The second dimension depicts scholars who work on sexuality (and gender), particularly in queer studies (Butler, Preciado, Bourcier, Wittig) on one end, and scholars whose work investigates questions related to race and gender (hooks, Davis, Crenshaw, Vergès) on the other. The politicians, artists and journalists are in the middle, as are the lesser known academics (Ricordeau, Scott, Perrot, Falquet) and major figures of French materialist feminism such as Christine Delphy and Colette Guillaumin. Note however, that Dorlin, Guillaumin and Ricordeay are closer to Vergès, Crenshaw, Davis, and hooks, than Delphy is, possibly reflecting their focus on race. Thus, we consider that dimension 2 can be described as representing a focus on sexuality–focus on race continuum.
The third dimension is a bit harder to interpret. It is characterized by a large separation between Olympe de Gouges, Simone de Beauvoir and the early 20th century writer Virginia Woolf on one end, and all the other feminists on the other. Given that Gouges, Beauvoir, and Woolf are the only figures in our stimuli whose most famous activities took place before the 1960s, we suggest that dimension 3 corresponds to some kind of “temporality” scale. Interestingly, there do not appear to be clear temporal distinctions within the large cluster of contemporary feminists. Within this large group, the feminists do not appear to be ordered by age: Joan Scott and Michelle Perrot are from an older generation than Beyoncé and Mona Chollet, yet they appear further away from Beauvoir, Gouges, and Woolf on the third dimension. More generally, the participants in our study do not seem to be distinguishing between different “waves” of feminism: Judith Butler, Monique Wittig, and Virginie Despentes are all practically at the same point on dimension 3, yet Wittig is generally considered to be a “second wave” feminist, while Butler and Despentes are important figures of the “third wave” in France and abroad (Schaal , 2017). Thus, the relevant temporal distinction to our participants appears to be something like historical figures (mid 20th century or before) versus contemporary figure (late 20th/early 21st century).
In short, the above considerations suggest that our best space has a politicians–academics dimension, a sexuality–race dimension, and a historical–contemporary dimension.
4.2.2 Partitioning the spaceRecall that a conceptual space consists of both a similarity space and a partition of that space into cells, which are supposed to represent a family of concepts. As previously explained, the most common way to partition a space is through first identifying a relevant set of prototypes and then letting those generate a Voronoi tessellation.
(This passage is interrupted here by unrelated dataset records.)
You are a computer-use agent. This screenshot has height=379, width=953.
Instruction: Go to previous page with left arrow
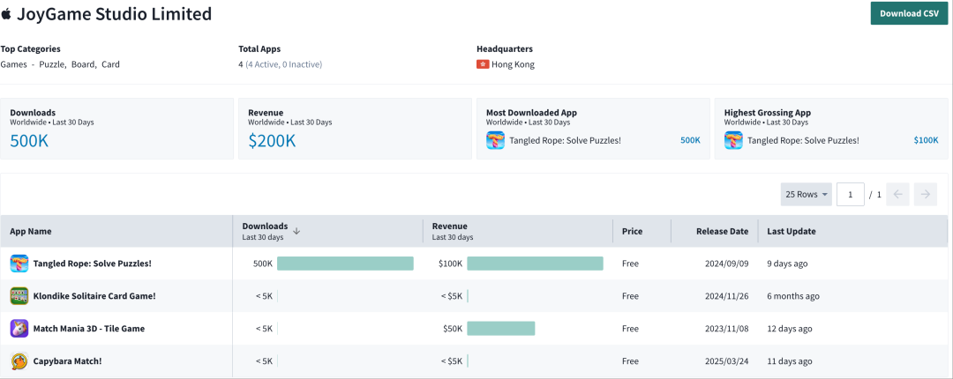click(x=898, y=195)
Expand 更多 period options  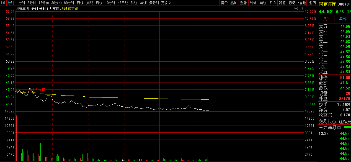(x=166, y=3)
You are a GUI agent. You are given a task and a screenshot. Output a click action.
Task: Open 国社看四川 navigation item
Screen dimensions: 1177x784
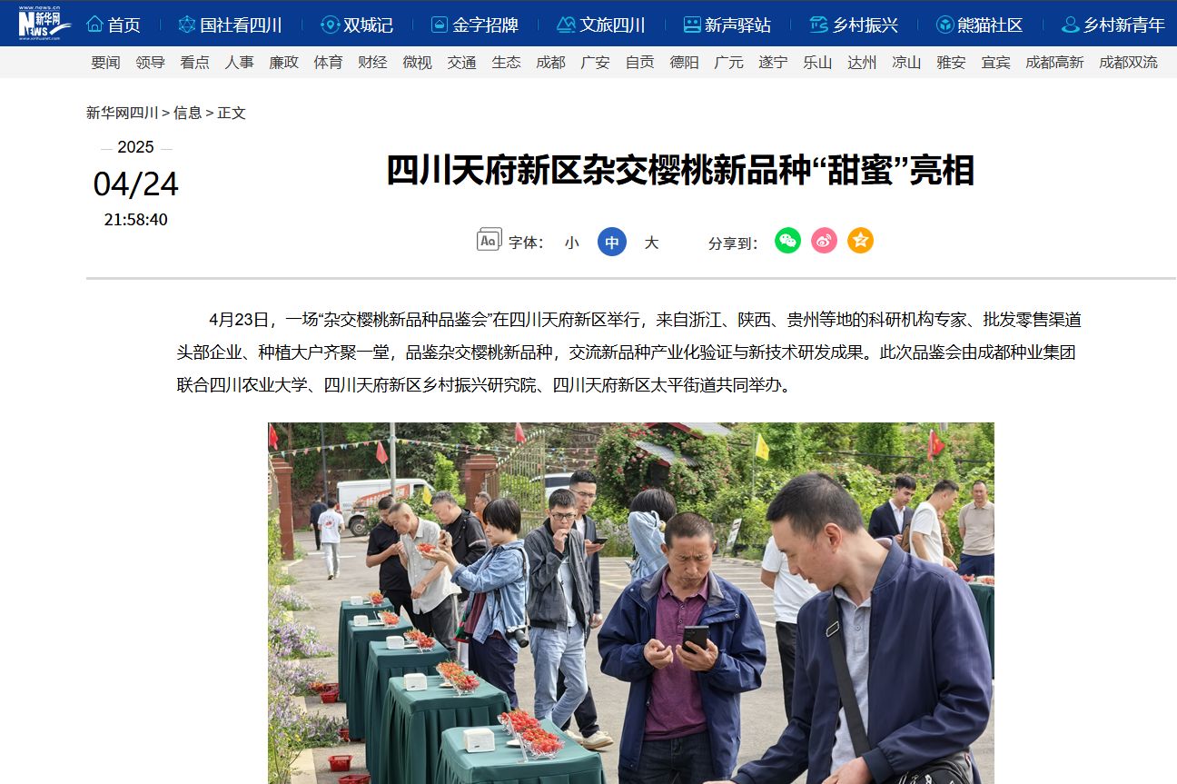click(230, 25)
In our study, as a way of trying to obtain prototypes, we asked participants to indicate which feminist they considered to be the most representative of the group, for each group that they constructed. But this procedure failed to yield useful results, possibly because participants used different categorization strategies but possibly also because we are dealing with a conceptual domain for which the notion of prototype is unhelpful (see note 14).Footnote 22
Thus, instead of using prototypes to define the concepts in the similarity space (i.e., going “top down”), we decided to go “bottom up” and use the clustering approach also mentioned in Section 3.1 to identify which feminists are to fall under the same concept. In particular, we used the PAM clustering algorithm, implemented in R in the cluster package (Maechler et al. , 2022), which, as previously said, is a more robust version of the older k-means clustering and, like it, aims to partition a number of items into k clusters in such a way that, broadly speaking, within-cluster similarity and across-cluster dissimilarity are jointly maximized.
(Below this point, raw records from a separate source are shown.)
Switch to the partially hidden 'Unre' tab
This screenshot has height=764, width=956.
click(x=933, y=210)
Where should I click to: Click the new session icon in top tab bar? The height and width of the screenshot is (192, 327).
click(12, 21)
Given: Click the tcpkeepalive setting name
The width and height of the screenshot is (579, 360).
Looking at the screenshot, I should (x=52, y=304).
It was also noted that the number of clusters needs to be pre-specified, which is to say that the algorithm will not pick that number for us. The standard way to determine the optimal number of clusters is to run the algorithm for a range of numbers of clusters and then compare the goodness of fit of the various resulting solutions, which in the case of the present algorithm can be done by considering how similar the items in each of the clusters are to the medoid of that cluster, which measures the within-cluster similarity (as explained in Section 3) as well as by considering the minimal dissimilarity between items in different cluster, which measures the across-cluster dissimilarity. Figure 4 plots both the within-cluster similarity and across-cluster dissimilarity for PAM applied to the coordinates of the feminist figures in our best similarity space, fitted on the basis of the responses from our participants, for number of clusters going from 3 to 8. In general, increasing the number of clusters yields better fit, which could suggest putting each item in its own cluster. However, that would yield a completely uninformative clustering. Ideally, then, what one finds in the kind of plot shown in Fig. 4—a so-called scree plot—is a discernible “elbow,” indicating that, for some given n, by going from n clusters to \(n+1\) clusters we obtain a notable improvement in fit but then by going from \(n+1\) clusters to \(n+2\) clusters, much less improvement is achieved, in which case we would go with \(n+1\) clusters. We do find this in Fig. 4, at least for across-cluster dissimilarity, where we get a big improvement by going from 3 to 4 cluster and then again by going from 4 to 5 cluster, but then going to 6 or more clusters hardly improves the across-cluster dissimilarity. We thus decided to to go with a partition into five clusters. The result is shown in Table 4, along with the list of the labels that were most often used to the members of these groups. Figure 5 depicts the conceptual space this clustering gives rise to.Footnote 23
Fig. 4Average dissimilarity within a cluster (blue) and minimal dissimilarity between clusters (purple) for PAM solutions, with number of clusters going from 3 to 8
We see that the first cluster consists of Sam Bourcier, Judith Butler, Alice Coffin, Virginie Despentes, Paul Preciado, Victoire Tuaillon, and Monique Wittig. As mentioned above, Butler, Boucier, and Preciado are the main representatives of queer feminism in France, and so, unsurprisingly, the most commonly used label for the members of this group was queer (156 times). Queer was actually the clear winner for this category, with the next most frequent label being lesbian with only 68 occurrences for the members of this cluster.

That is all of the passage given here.